▶ **TEXTAUSZUG**:
In Deutschland werden nicht Parteien, sondern Personen gewählt. Das gilt für die Direktkandidaten, aber genauso für die über die Zweitstimme gewählten Kandidaten, die auf den Landeslisten stehen. Diese Listen werden zwar von den Parteien zusammengestellt und dabei geht es nicht immer demokratisch zu. Am Ende macht der Wähler jedoch sein Kreuz nicht bei einer Partei, sondern bei einer Liste von Kandidaten. Diese Unterscheidung ist wichtig; wäre es anders, wäre dies ein klarer Verstoß gegen Artikel 38 des Grundgesetzes. Richtig ist jedoch, dass die Parteien diese Trennung in der Praxis nicht immer klar kommunizieren und schon gar nicht klar danach handeln und „ihre“ Abgeordnete gerne als Verfügungsmasse betrachten.
Dabei würde ein kurzer Blick auf die Geschichte des Bundestages schon reichen, um diese Vorstellungen geradezurücken. Vor allem in den ersten beiden Bundestagen, die sich 1949 und 1953 konstituiert haben, waren Ein- und Austritte sowie Wechsel innerhalb der Fraktionen eine Normalität. Später verfestigte sich die Einheit von Partei- und Fraktionszugehörigkeit zwar, aber spätestens im Vorfeld der vorgezogenen Bundestagswahl 1972 wurden derartige Wechsel zu einem brisanten Politikum. Seit 1969 regierte Willy Brandts SPD mit einer relativ knappen Mehrheit zusammen mit der FDP. Im Laufe der Legislaturperiode verließen jedoch jeweils vier Abgeordnete der SPD und der FDP ihre Fraktionen aus Protest gegen die neue Ostpolitik, schlossen sich der CDU/CSU-Fraktion an und brachten so die Mehrheit der regierenden Koalition ins Wanken. Dies führte später nach einem gescheiterten Misstrauensvotum gegen Willy Brandt zu den vorgezogenen Neuwahlen 1972, in denen die SPD ihr historisch bestes Ergebnis erzielte.
Zu den Hintergründen ist Albrecht Müllers Buch „Willy wählen ´72“ zu empfehlen, in dem er (Seite 19ff) auch auf die Fraktionswechsel eingeht.
Doch obgleich die Fraktionswechsel damals die maximal mögliche Folge des Verlusts der Regierungsmehrheit hatten, kam seinerzeit niemand auf die Idee, die Renegaten aufzufordern, ihr Mandat abzugeben und an einen Nachrücker abzutreten. Warum auch? So schmerzlich die Übertritte für die SPD – und auch die FDP – waren, so klar war es auch, dass diese Abgeordneten keine Verfügungsmasse der Parteien, sondern Abgeordnete sind, die nicht an Weisungen der Partei gebunden sind.

▶ **BEREITGESTELLTE DATEN**:
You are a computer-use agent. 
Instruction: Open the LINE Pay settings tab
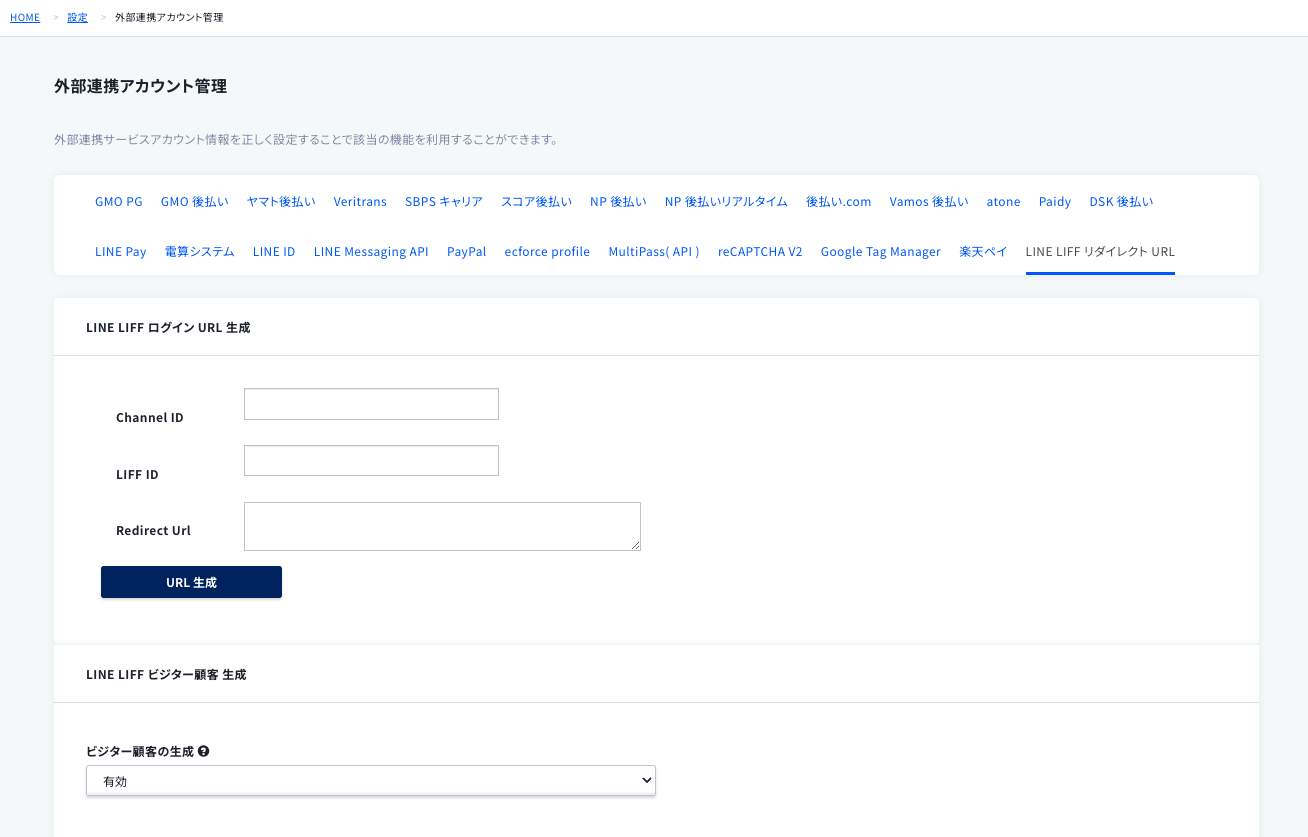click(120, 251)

▶ **AUFGABEN BEARBEITEN**:
(A) Nenne alle vierstelligen Jahreszahlen, die im Textauszug über Fraktionswechsel im Bundestag vorkommen, jeweils einmal und in der Reihenfolge ihres ersten Auftretens.
(B) Schreib den Textauszug über Fraktionswechsel im Bundestag im Anschluss an seinen letzten Satz weiter.
Die Zeilen stammen aus einer anderen Quelle als der Textauszug.

▶ **LÖSUNGEN JE AUFGABE**:
(A) 1949, 1953, 1972, 1969

(B)
Die Trennung von Mandat und Parteizugehörigkeit geht in den maßgeblichen Gesetzen so weit, dass es jedem Abgeordneten ausdrücklich gestattet ist, aus einer Partei auszutreten und in eine andere Partei einzutreten, ohne deshalb den Anspruch auf sein Mandat zu verlieren. Die Enquetekommission des Bundestages und der wissenschaftliche Dienst des Bundestages haben dies auch genauso festgestellt.
Auch später gab es immer wieder Fraktionsaus- und -übertritte. Bekannt könnte beispielsweise der Wechsel von Vera Lengsfeld im Jahre 1996 von der Grünen-Fraktion zur Fraktionsgemeinschaft von CDU und CSU oder der Fraktionsaustritt des Linken-Abgeordneten Wolfgang Neskovic im Jahre 2012 sein. Gab es damals eine Debatte darüber, dass Lengsfeld oder Neskovic ihr Mandat zurückgeben sollten?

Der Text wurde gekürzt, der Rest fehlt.